La política mexicana es un espectáculo sin intermedio. Todo se representa en función de la teatralidad y nada se explica sin acudir al principio del agravio. Con dicha escenografía institucional se inscribe la más reciente coreografía de declaraciones: Ovidio Guzmán López, hijo de Joaquín «El Chapo» Guzmán, cruzó la frontera judicial que separa el mito del reo del testigo protegido. 

La semana pasada, el 11 de julio de 2025, Ovidio se declaró culpable de cuatro cargos de narcotráfico internacional y delincuencia organizada ante una corte federal de Estados Unidos. Como parte de este acuerdo, ha sido incorporado al programa de testigos protegidos de las autoridades estadounidenses.

Lo que viene es que Ovidio Guzmán tendrá que abrir la boca. No por gusto, sino por necesidad. Por código penal. Por supervivencia. Y cuando lo haga, lo que salga de ahí no será sólo saliva sino veneno logístico, mapas de corrupción y cartografía del negocio del dolor.

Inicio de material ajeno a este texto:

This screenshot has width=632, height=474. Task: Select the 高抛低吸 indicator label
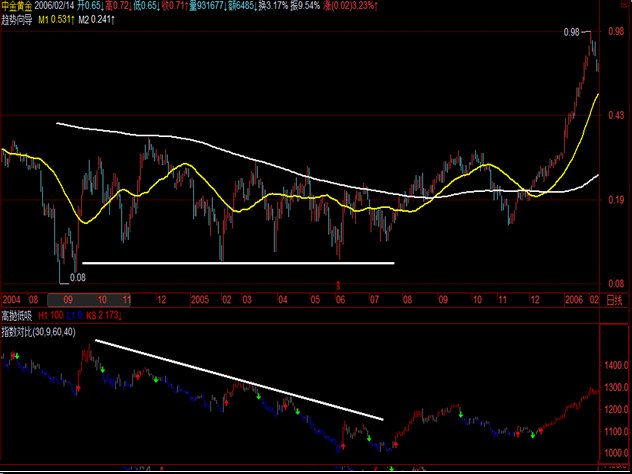[x=18, y=315]
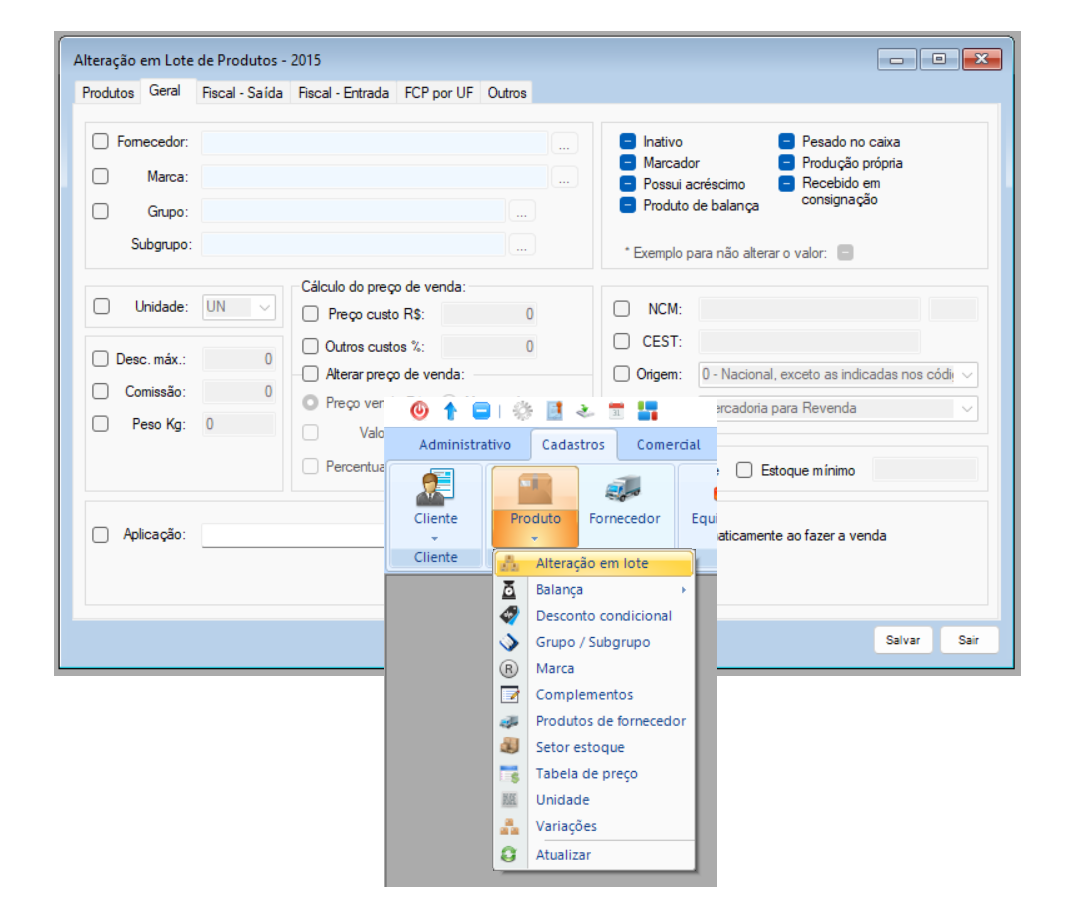Click the colored tiles toolbar icon
1080x917 pixels.
tap(648, 411)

«El Ratón» se convierte así en pieza clave de un ajedrez donde cada palabra suya podría decapitar reputaciones o abrir las puertas a extradiciones. Hablará del Cártel de Sinaloa, del flujo de armas que cruzan fronteras y del dinero lavado en cuentas con apellidos intocables. 

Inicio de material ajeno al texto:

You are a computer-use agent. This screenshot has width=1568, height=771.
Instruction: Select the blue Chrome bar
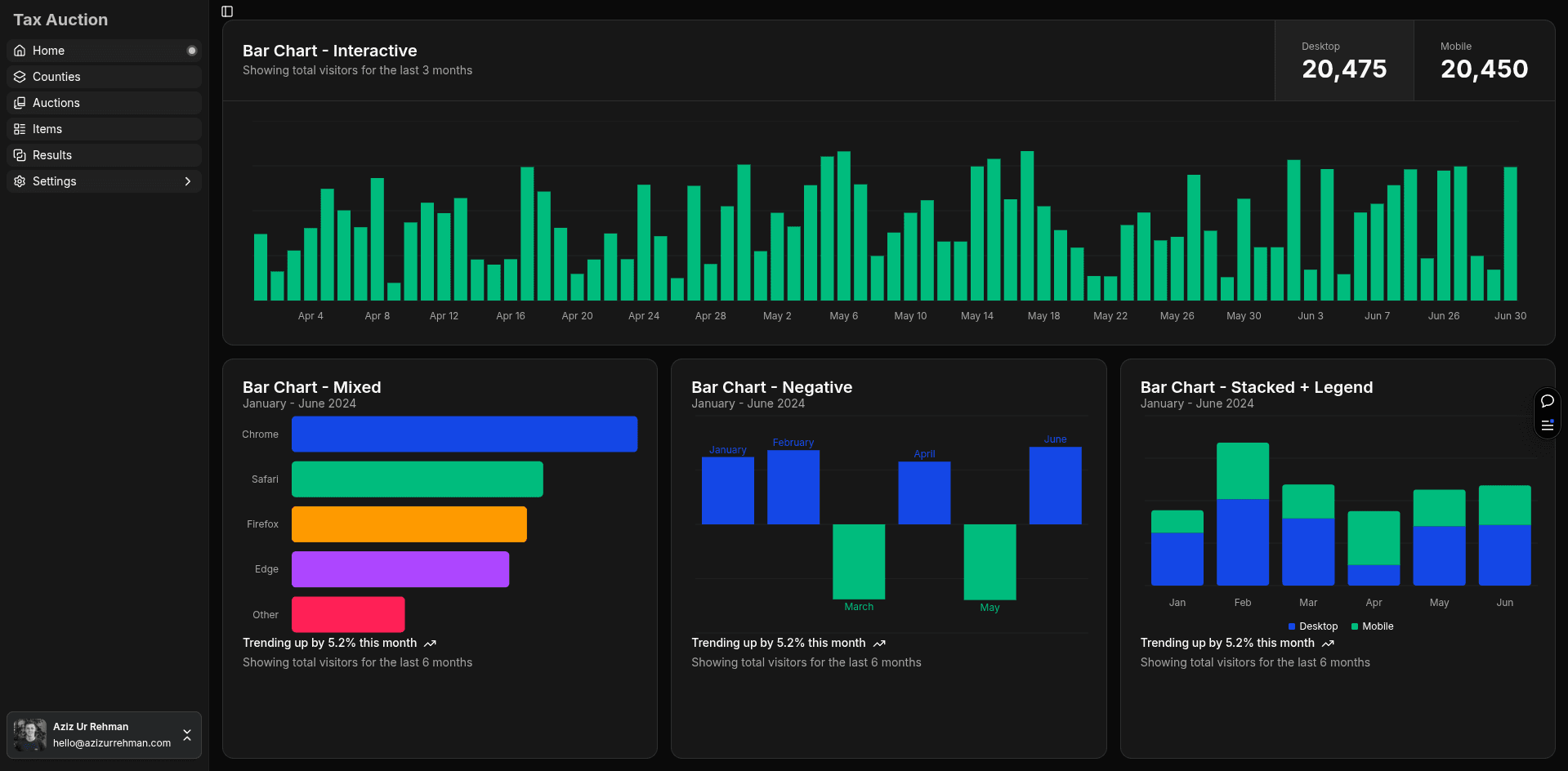[x=464, y=435]
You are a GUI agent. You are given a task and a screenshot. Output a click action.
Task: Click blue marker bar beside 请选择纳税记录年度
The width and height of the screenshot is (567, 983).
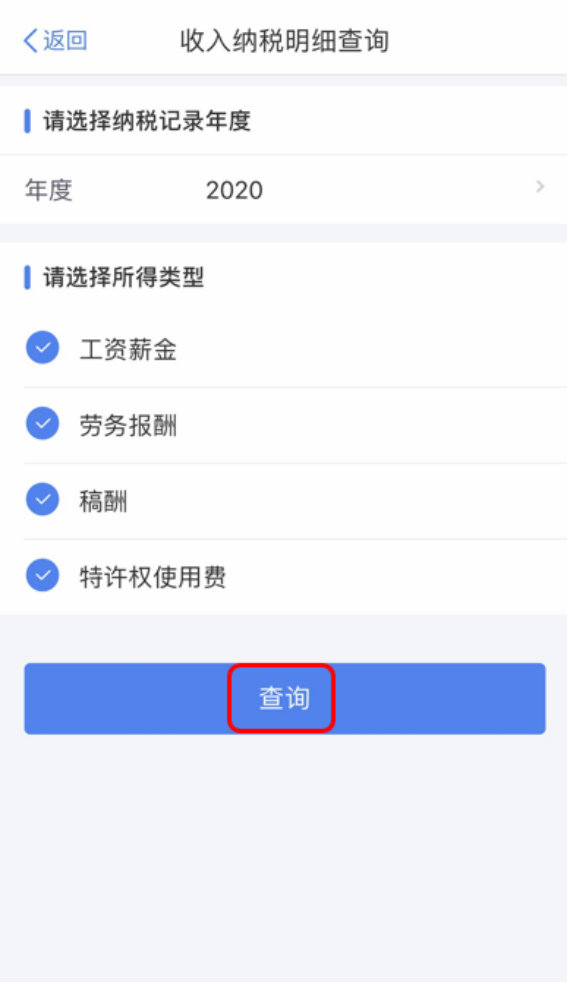pyautogui.click(x=27, y=121)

Y si alguien pensaba que esto sería sólo un paseo por la burocracia de la corte norteamericana, que se prepare: el siguiente capítulo podría llevar al banquillo de los acusados a un ex presidente mexicano y una decena de políticos de este país. Las menciones no indignan por lo que implican, sino por lo que desnudan: la fragilidad de las verdades oficiales y la dependencia emocional del país hacia las declaraciones ajenas y de nuestra clase política. En este juego nadie se salva por heroísmo, sino por conveniencia, por códigos rotos y alianzas desechables. Lo que está en juego ya no es sólo la libertad de Ovidio. Es el juicio del sistema que lo permitió. ¿O fue casualidad que este fin de semana Claudia Sheinbaum visitara Sinaloa? ¿A qué fue? 

La clase política mexicana, tan diestra en el arte de simular sorpresas, reaccionó como mandan los manuales del escándalo. La historia se repite, pero esta vez con nuevos actores y el mismo guión: negarlo todo.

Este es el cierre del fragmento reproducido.